A dry irrigation ditch, brown, lined with trees and homes and a horse corral

An irrigation ditch in Alameda, on Albuquerque north end, awaiting first water. February 2024

I feel this morning a bit like a kid watching the NORAD map of Santa on his global travels, as I hit “reload” on the Middle Rio Grande Conservancy District’s new gaging data page.

The district opened the diversion gates early this morning at Cochiti Dam, at the head of what we call New Mexico’s “Middle Rio Grande Valley.”

As I write, the water’s made it through old Spanish colonial village of Peña Blanca and onto Kewa Pueblo, the Native American community that has lived there from time immemorial.

I spent yesterday on a leisurely bike ride up the valley with a friend, starting at downtown Albuquerque and following a mix of ditchbanks and Guadalupe Trail, road that stops and starts and zigs and zags in an urban design – “undesign?” – well suited to leisurely rides.
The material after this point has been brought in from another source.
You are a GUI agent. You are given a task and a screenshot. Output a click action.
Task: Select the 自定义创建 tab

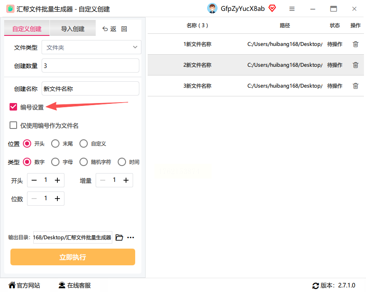pyautogui.click(x=27, y=28)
We spent a good stretch of the ride on the Griegos Drain, built in the 1930s to drain the swamps that were making the valley increasingly ill-suited to modernity. The upper end of the ride took us straight up the old flood path that the river would have taken in high flow years, before the community came together to build levees and drains and the consolidated irrigation system we’d been riding, things that made modern Albuquerque possible.
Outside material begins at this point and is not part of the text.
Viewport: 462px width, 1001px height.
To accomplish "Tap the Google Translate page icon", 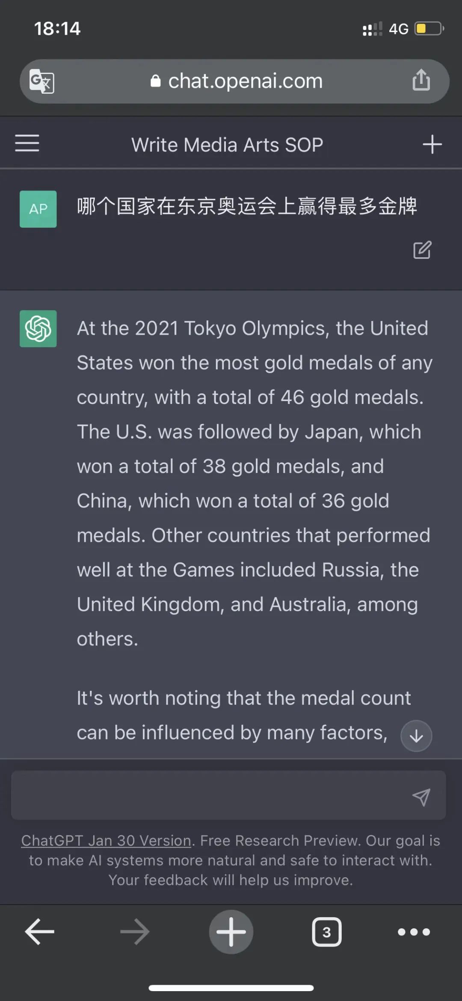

I love this moment of promise. Here’s the final two paragraphs of our forthcoming book.

Joey Trujillo, manager of a team of Conservancy District ditchriders, a product of Albuquerque’s South Valley who grew up playing in ditches and now managed them, stood next to a newly flowing Albuquerque Main canal one March day in the early 2000s, describing the joy of watching the arrival of the first water of spring. The swamps and the flood menace were one that warm spring day. The trees bore the promise of spring, buds not yet green, as the dry ditch took its first drink.

It’s like you can feel the valley breathing in, he said.


  1. John:

    Nice post. It is truly a miraculous time. My baby oak tree has a nascent trunk six inches tall and two new leaves. I never cease marvel at the sequence of event that led to life on a barren piece of Rock formed from absolutely nothing.


  2. We are indeed fortunate to live in a place where old ways of living give us meaning to the changing seasons. I agree about feeling the land breathe. This a real phenomenon.